╭─ RECORD EXTRACTS
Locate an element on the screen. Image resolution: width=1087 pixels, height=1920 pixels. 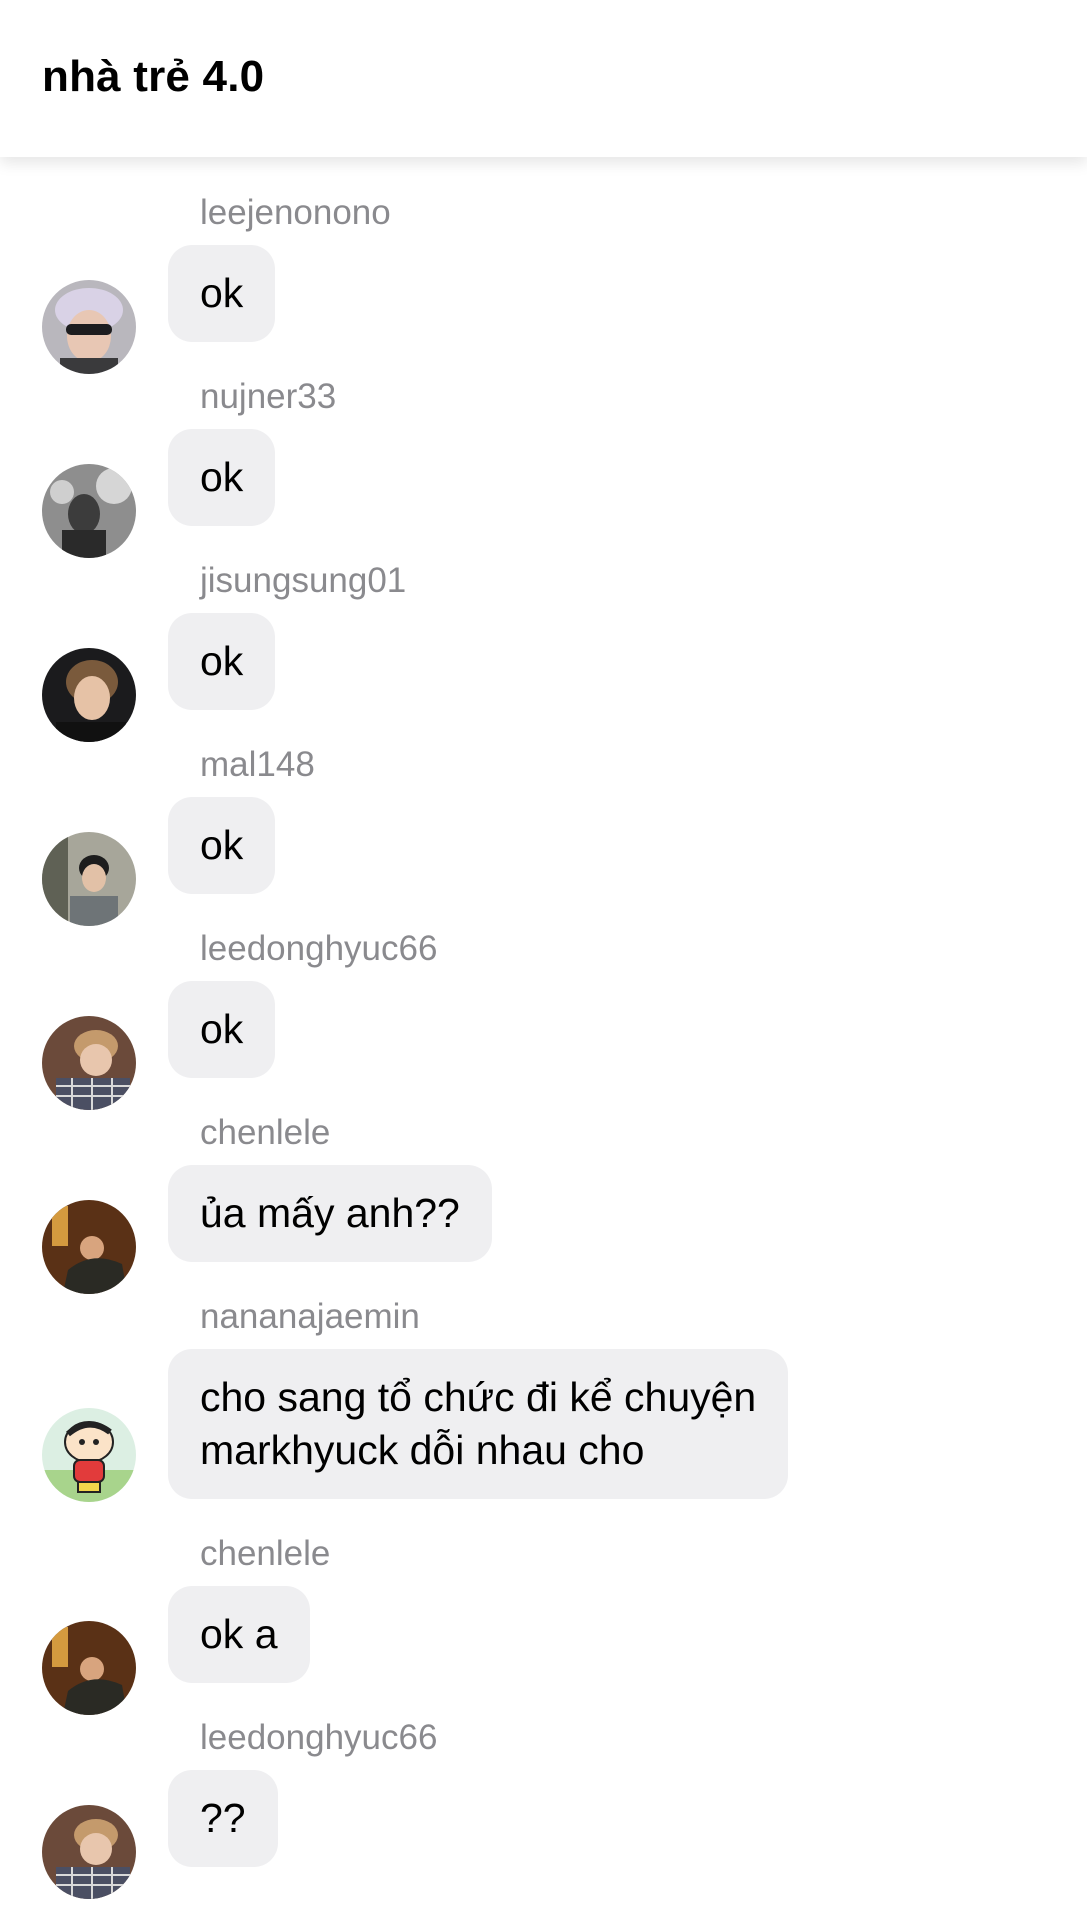
sender-name: jisungsung01 is located at coordinates (303, 581).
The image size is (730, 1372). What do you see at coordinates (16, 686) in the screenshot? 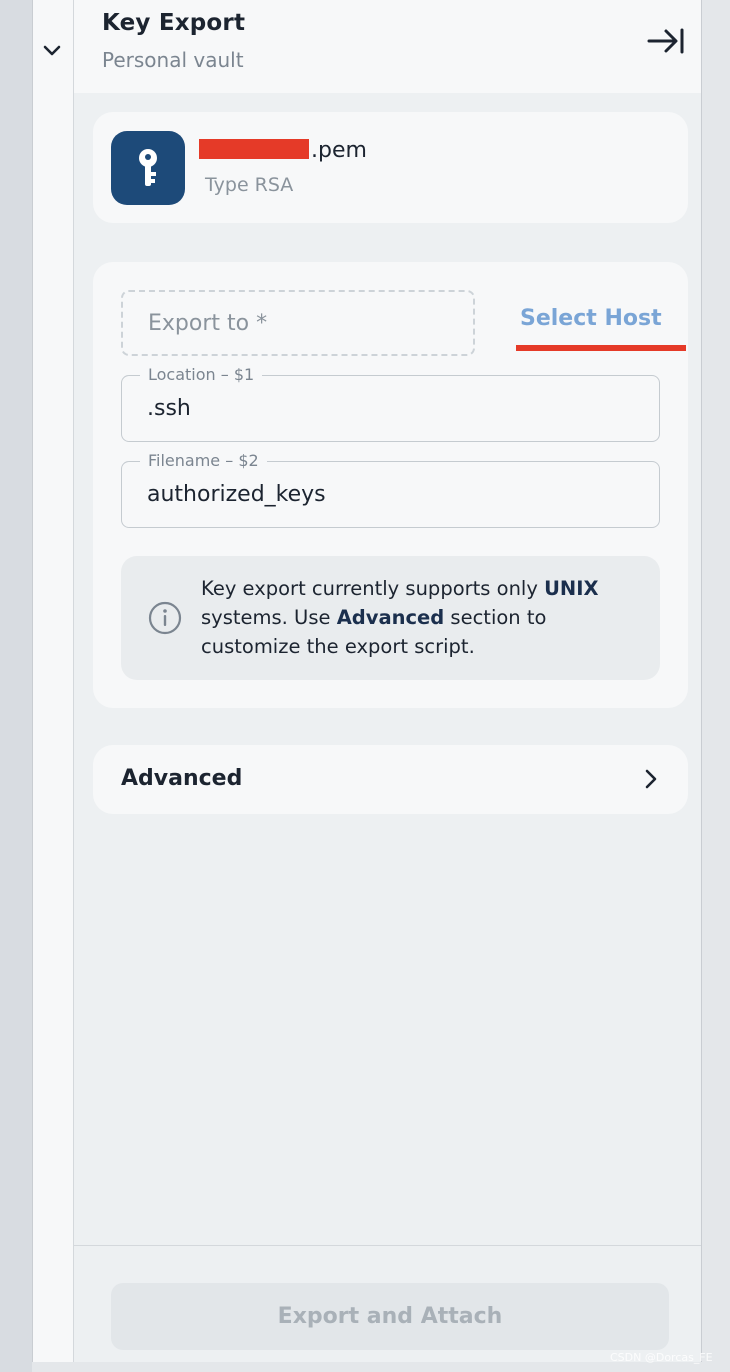
I see `window-left-edge` at bounding box center [16, 686].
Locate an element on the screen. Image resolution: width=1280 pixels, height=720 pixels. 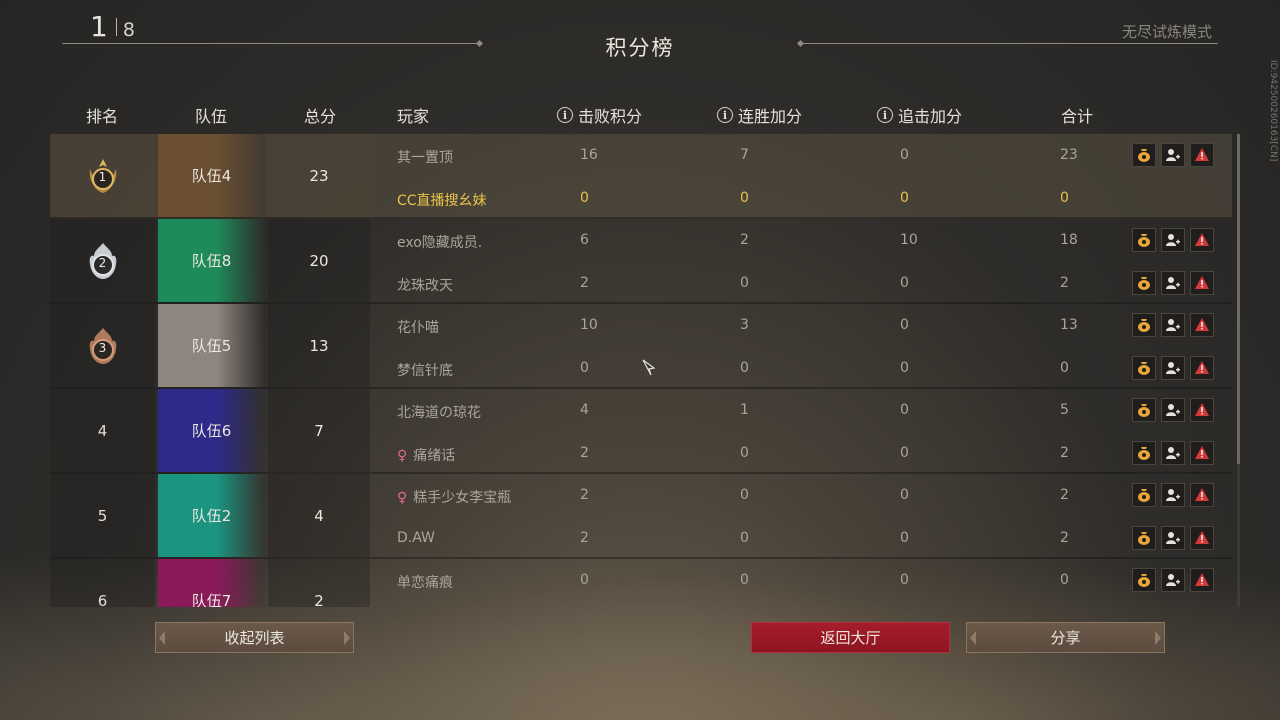
return-lobby-button: 返回大厅 is located at coordinates (850, 638).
╰─
[AIM OF THE TASK] Rewrite the rows above with "Image resolution" changed to "Screen resolution" wherever it appears, and keep everything else the same. Leave the pictures out.

[FINISHED EXERCISE]
Locate an element on the screen. Screen resolution: width=1087 pixels, height=1920 pixels. 
sender-name: jisungsung01 is located at coordinates (303, 581).
The image size is (730, 1372). What do you see at coordinates (16, 686) in the screenshot? 
I see `window-left-edge` at bounding box center [16, 686].
Locate an element on the screen. Screen resolution: width=1280 pixels, height=720 pixels. 
return-lobby-button: 返回大厅 is located at coordinates (850, 638).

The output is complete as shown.